“It was 1996,” he replied. “I was producing a record for Richie Sambora, and we were working in my house in L.A., and he had a hat maker come to the house.”
The hatmaker was from Baron and Sambora said Was should get one made. Being receptive, Was showed the hatmaker two album covers. One was a Merle Haggard album and the other, Bob Dylan’s Desire. “Do a combination of these two hats. And the guy made it and showed up two weeks later and I put it on, and it felt like I was born in it.”
Was is on his sixth iteration of the original and even got John Mayer to have one made, the result seen on Mayer’s album Paradise Valley. “But we made a deal that we wouldn’t wear them to the same place.”
I told Was I enjoyed his interview with Henry Rollins on The Sound of Vinyl and how they believed the physical limitations of an LP - with twenty minutes to a side - gave artists the opportunity to tell a story with their songs. I asked him if he had a favorite example of this and he mentioned his favorite record of all time, Wayne Shorter’s Speak No Evil. “I really gravitated to side two. Side two really has healing properties.”
Was said that listening to Shorter’s saxophone sounds like a conversation. “When I listen to side two, I imagine we are walking down the street together.
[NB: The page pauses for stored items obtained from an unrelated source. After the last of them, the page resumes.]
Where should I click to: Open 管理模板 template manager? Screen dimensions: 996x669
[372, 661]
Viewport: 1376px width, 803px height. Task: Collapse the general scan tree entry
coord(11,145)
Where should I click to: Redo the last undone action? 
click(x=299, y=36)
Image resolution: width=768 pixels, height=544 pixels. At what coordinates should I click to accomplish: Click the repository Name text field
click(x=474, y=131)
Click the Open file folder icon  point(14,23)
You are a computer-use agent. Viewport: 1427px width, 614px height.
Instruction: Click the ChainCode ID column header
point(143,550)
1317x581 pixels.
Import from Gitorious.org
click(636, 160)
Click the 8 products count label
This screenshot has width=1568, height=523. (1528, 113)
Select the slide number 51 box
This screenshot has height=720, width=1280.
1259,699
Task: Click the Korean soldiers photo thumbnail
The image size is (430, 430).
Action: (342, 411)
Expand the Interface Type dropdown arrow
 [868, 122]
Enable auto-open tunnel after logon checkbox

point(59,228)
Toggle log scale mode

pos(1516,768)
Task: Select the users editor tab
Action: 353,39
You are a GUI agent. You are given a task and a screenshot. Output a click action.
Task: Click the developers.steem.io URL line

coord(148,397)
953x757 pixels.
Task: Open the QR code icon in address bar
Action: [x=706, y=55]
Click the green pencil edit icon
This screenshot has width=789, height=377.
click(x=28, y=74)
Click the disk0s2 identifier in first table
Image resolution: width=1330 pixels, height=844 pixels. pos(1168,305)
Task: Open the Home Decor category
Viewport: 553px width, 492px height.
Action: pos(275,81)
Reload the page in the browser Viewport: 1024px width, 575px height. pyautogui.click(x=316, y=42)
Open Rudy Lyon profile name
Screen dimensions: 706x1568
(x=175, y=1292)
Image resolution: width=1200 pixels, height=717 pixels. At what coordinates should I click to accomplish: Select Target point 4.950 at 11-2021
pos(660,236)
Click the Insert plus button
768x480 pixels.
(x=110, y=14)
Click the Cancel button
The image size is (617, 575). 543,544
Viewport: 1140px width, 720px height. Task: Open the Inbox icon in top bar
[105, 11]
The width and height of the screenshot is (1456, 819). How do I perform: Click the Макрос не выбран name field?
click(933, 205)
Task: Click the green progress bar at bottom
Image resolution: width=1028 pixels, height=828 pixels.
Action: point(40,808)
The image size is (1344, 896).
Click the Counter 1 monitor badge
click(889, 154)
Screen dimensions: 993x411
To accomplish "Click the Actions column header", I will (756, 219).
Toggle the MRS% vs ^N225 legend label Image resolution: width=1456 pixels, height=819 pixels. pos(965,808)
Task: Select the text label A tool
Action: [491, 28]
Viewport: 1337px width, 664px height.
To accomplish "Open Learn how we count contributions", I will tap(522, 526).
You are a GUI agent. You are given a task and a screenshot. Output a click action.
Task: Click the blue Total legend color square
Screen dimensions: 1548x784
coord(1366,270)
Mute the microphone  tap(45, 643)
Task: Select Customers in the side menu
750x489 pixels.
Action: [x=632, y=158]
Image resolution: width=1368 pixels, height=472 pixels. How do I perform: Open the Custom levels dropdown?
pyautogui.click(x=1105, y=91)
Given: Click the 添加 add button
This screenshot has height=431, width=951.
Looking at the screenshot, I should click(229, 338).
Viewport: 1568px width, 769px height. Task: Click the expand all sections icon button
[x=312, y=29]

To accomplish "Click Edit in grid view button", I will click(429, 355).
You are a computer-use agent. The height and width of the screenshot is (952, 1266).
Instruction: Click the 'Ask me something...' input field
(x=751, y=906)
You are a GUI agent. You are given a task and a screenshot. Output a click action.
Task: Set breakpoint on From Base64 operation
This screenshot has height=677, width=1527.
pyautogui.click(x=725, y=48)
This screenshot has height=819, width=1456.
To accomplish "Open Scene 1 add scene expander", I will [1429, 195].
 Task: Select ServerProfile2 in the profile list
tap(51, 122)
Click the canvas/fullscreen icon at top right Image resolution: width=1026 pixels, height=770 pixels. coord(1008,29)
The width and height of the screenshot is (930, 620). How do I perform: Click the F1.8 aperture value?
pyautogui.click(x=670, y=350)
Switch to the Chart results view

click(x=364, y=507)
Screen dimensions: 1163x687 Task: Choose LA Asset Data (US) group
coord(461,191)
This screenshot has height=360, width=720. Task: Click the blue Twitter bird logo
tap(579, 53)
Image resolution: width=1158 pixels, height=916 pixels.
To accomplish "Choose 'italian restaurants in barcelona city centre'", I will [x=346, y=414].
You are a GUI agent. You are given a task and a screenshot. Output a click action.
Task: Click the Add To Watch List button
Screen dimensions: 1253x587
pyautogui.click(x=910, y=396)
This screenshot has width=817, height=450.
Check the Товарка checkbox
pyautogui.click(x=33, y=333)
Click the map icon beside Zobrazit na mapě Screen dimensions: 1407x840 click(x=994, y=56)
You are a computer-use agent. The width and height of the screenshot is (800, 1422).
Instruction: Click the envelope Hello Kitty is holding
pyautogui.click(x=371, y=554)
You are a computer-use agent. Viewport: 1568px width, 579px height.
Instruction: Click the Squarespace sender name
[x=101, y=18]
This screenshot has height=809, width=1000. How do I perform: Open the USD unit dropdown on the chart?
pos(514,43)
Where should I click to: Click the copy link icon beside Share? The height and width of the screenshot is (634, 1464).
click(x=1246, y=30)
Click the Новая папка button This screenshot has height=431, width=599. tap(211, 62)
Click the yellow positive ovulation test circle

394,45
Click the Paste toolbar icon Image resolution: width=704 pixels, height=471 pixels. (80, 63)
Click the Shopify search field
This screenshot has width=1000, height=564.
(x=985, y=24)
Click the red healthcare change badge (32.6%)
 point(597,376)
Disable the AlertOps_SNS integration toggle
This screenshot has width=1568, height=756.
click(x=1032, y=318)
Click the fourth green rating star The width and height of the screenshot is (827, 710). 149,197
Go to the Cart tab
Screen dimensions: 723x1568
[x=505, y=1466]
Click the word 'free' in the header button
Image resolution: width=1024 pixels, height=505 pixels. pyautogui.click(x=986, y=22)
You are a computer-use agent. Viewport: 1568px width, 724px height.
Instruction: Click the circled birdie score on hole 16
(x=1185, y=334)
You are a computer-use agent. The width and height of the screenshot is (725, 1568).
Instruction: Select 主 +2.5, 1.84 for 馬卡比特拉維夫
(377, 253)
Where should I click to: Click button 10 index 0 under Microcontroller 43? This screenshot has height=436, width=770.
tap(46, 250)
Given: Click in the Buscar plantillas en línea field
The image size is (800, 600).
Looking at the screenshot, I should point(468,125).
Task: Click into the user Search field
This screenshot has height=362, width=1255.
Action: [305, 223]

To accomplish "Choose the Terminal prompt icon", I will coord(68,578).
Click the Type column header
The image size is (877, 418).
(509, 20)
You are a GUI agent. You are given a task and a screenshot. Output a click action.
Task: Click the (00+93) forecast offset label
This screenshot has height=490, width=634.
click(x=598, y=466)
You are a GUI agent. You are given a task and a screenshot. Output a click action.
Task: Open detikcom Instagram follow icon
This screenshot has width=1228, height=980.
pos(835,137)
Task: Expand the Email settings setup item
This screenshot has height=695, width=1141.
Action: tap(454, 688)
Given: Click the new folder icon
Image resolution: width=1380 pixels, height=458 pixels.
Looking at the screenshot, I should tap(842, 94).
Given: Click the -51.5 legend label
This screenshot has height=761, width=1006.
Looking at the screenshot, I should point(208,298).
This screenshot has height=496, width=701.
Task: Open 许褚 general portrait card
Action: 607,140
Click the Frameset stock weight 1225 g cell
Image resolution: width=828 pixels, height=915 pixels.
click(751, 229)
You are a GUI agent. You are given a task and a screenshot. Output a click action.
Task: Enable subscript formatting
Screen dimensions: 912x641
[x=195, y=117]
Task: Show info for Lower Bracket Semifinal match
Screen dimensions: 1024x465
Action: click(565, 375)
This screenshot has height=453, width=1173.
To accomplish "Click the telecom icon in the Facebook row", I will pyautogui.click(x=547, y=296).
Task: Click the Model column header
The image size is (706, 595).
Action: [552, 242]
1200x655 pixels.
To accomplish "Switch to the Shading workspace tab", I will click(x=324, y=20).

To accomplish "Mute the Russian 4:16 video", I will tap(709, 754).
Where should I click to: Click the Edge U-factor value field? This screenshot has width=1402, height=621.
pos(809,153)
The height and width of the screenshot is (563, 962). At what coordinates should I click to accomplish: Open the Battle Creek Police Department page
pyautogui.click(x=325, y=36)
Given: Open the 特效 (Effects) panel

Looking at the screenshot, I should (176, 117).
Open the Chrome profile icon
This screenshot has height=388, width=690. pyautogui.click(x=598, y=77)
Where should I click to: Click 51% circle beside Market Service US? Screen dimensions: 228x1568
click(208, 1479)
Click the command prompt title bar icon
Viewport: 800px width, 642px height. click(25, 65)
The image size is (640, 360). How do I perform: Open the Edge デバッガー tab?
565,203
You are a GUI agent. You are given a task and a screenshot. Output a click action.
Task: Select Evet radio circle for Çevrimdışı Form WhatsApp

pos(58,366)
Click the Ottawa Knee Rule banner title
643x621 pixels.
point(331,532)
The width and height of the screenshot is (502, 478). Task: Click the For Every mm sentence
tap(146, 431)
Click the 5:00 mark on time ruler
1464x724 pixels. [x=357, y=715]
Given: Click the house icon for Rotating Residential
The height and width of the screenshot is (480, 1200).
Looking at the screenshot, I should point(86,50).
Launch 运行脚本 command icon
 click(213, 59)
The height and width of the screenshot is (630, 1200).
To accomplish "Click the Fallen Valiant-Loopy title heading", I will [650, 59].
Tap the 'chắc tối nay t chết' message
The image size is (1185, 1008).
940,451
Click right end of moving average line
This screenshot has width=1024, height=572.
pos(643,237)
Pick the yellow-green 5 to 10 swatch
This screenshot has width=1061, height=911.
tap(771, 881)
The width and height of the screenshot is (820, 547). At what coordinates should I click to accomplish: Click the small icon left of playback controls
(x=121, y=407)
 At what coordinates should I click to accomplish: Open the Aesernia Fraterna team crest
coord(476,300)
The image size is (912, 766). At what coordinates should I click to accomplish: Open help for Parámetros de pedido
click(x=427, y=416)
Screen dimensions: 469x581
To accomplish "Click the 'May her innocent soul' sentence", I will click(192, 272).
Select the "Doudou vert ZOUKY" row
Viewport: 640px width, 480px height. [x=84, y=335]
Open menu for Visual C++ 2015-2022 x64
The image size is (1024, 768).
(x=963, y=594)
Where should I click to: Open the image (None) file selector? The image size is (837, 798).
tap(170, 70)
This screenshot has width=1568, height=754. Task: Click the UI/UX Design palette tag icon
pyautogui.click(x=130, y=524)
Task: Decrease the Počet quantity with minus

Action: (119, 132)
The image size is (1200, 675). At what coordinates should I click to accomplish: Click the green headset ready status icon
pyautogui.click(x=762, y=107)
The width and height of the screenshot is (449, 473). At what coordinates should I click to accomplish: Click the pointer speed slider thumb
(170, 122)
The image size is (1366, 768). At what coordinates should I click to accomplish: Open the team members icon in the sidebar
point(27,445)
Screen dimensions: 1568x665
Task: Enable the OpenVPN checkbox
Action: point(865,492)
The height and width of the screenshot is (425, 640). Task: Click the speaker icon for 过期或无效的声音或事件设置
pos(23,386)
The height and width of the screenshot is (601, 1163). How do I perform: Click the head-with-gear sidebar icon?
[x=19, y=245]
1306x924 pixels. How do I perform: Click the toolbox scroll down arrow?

And Wayne is like a big brother to me, and he’s telling me things to avoid.”
Besides being a musician, producer, composer, Was has been the President of Blue Note Records since 2011, an offer given to him by chance during lunch with an executive at Capitol Records, and one he readily accepted because of his love for the venerable jazz label. And one of the joys of working at Blue Note? Getting to know Shorter and having him rejoin the label at the end of his career.
“He was all that and more,” Was said.